In summary, I found that by looking at total returns over rolling 5yr periods, the yield of that index on the very first day of the 5yr period ended up explaining more than 90% of the subsequent return, as shown below (R2 was 0.9166):

5Yr Annualised Return vs Starting Yield, US Broad Market Index, 1975-2019

Chart 1 CB Blog 22.11_0

Source: TwentyFour using ICE/BAML data

The problem? At that time, starting yields were amongst the lowest in that data series’ history (see ‘You Were Here’ orange dot in Chart 1). This showed that with data going back to 1975, having such a low starting yield predicted that subsequent 5yr returns were likely to be poor.

Fast forward three years, and once again they have proven to be poor in recent times with cumulative returns over the last 5 years having been the worst in this dataset’s history. In fact, the last two months’ worth of rolling 5yr returns, for periods ending September 2022 and October 2022, have both been negative. This is the first time this has happened since the index start date in 1975.

As you can see from chart 2 below, the blue dots show the 5yr rolling return vs starting yield observations over the last three years since my original analysis. 

5Yr Annualised Return vs Starting Yield, US Broad Market Index, 1975-2022

Chart 2 CB Blog 22.11

Source: TwentyFour using ICE/BAML data

Many of those blue dots above have the worst 5yr cumulative returns of this entire dataset, and the last two month ends from 2022 we looked at (September and October) have both seen negative returns – never seen before. 

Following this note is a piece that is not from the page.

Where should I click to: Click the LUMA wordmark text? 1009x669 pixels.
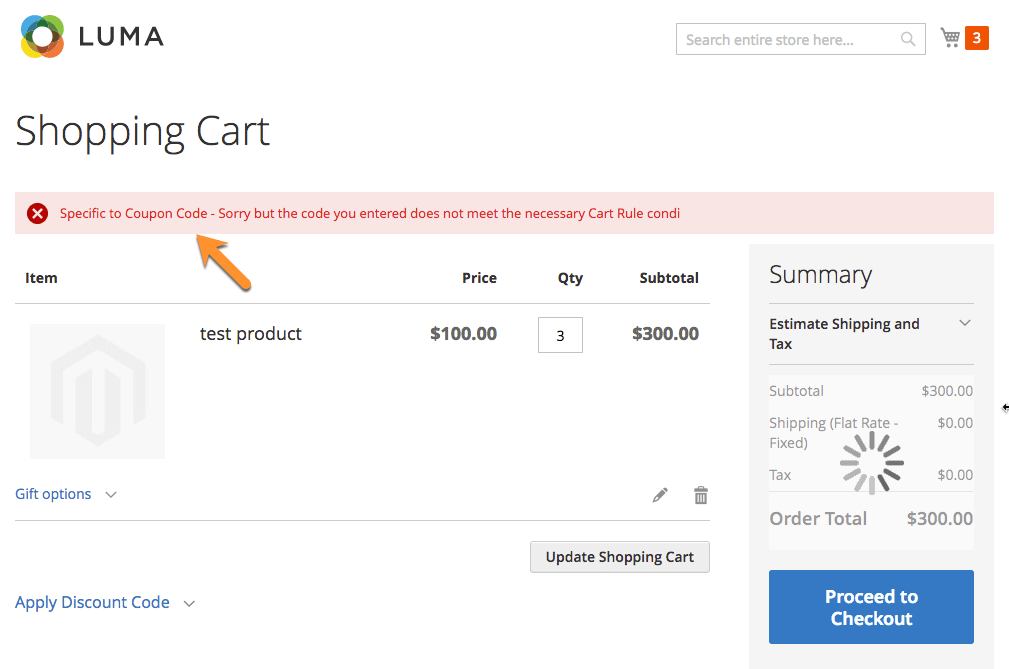click(x=121, y=38)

The only good news from this updated analysis however is that the orange dot (“You Were Here”) has now become the red dot (“You Are Now Here”)…predicting improved returns over the next 5 years from the much higher starting yield we have now. For context, October 2022’s month end yield for this index was 4.98% - the highest since November 2008.

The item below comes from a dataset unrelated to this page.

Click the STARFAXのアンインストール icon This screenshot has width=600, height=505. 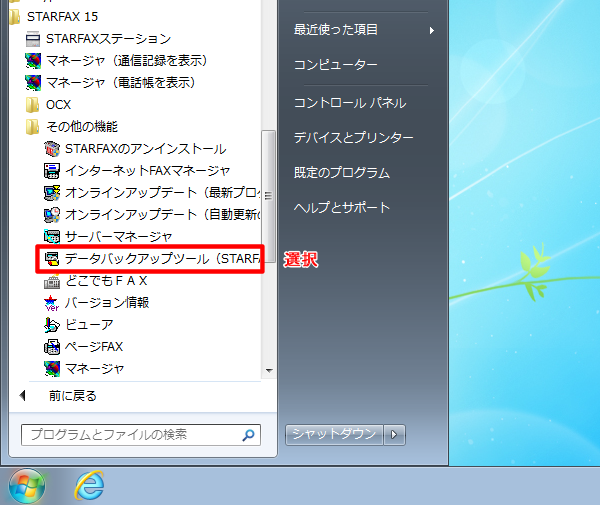pyautogui.click(x=52, y=148)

In simple terms, all of the yield collapse we saw during the 13 years of Q.E. has been reversed by what has happened this year – the worst year for bonds in living memory.

Given we now have yields equivalent to the pre-Q.E. period for this century, and with an R2 of 0.901 with the fuller dataset, that starting yield of 4.98% predicts annualised average returns of 5.61% for a five year holding period.

Of course, that is not to say the next 5 years of bond market returns will come without volatility attached: by contrast we fully expect volatility will remain elevated for some time. But what we can say with confidence is that if your holding period is 5 years, we think you can now be confident of a 5.5%+ annualised return, giving you more than 28% in total return terms.

But what if your investment horizon is less than 5 years? Well we think the higher starting yield argument still holds, but with global recessions in 2023 looking very likely, rather than allocating to a broad index of all maturity bonds, perhaps staying closer to home with short dated maturities  could be a better way of accessing those higher yields. With inverted yield curves beyond the 2yr maturity point, in fact we think staying shorter dated actually maximises the yield opportunity, whilst also lowering capital risks in what is likely to remain an uncertain environment for many assets and asset classes.

In fact, short dated bonds may well be the best game in town for the next year or so.